:: Excerpted passage ::
※

I have a question for everyone.  I'm using a variety of vendors'
workbooks to work on labs and have run across something that has been
bothering me.  Not so much a question about any lab but more of a
general thing.  If the lab you are working on doesn't expressly forbid
a solution, is it okay to use it?  More specifically the use of
tunnels to solve some issues.

Here is an example of what I mean.  You have two routers that you are
told to set up as EBGP peers.  Router 1 (R1) is in AS 100 and router 2
(R2) is in AS 200.  Let's assume that they are connected to a common
vlan using f0/1.  R1 has an ip of 10.0.0.1/24 with a secondary ip of
10.1.1.1/24.  R1 has an ip of 10.1.1.2/24 with a secondary ip of
10.0.0.2/24.  You are told to set up the peering without using the
secondary addresses.

R1
int f0/1
ip address 10.0.0.1 255.255.255.0
ip address 10.1.1.1 255.255.255.0 secondary

R2
int f0/1
ip address 10.1.1.2 255.255.255.0
ip address 10.0.0.2 255.255.255.0 secondary

One way to do this would be to set your neighbor statements within BGP
to point to each of the primary addresses.  In order to get the peer
to come up you will need to add "update-source f0/1" for one of the
neighbor statements.

※

:: Dataset excerpt ::
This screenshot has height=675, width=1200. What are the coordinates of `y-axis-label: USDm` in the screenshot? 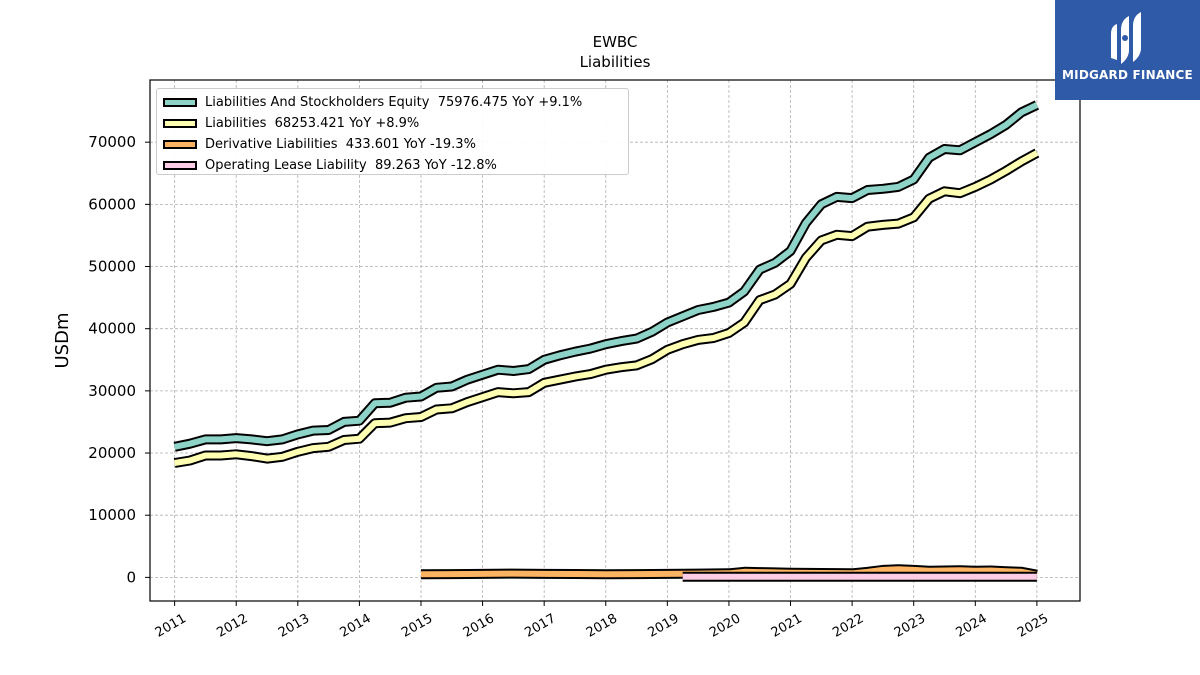 It's located at (62, 341).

※

:: Problem 1 ::
Please return the passage of the BGP peering post from "Here is an example" up to and including "secondary addresses.", word for word.
:: Problem 2 ::
According to the BGP peering post, what must be added to one of the neighbor statements to get the peer to come up?

:: Written answer 1 ::
Here is an example of what I mean.  You have two routers that you are
told to set up as EBGP peers.  Router 1 (R1) is in AS 100 and router 2
(R2) is in AS 200.  Let's assume that they are connected to a common
vlan using f0/1.  R1 has an ip of 10.0.0.1/24 with a secondary ip of
10.1.1.1/24.  R1 has an ip of 10.1.1.2/24 with a secondary ip of
10.0.0.2/24.  You are told to set up the peering without using the
secondary addresses.

:: Written answer 2 ::
"update-source f0/1"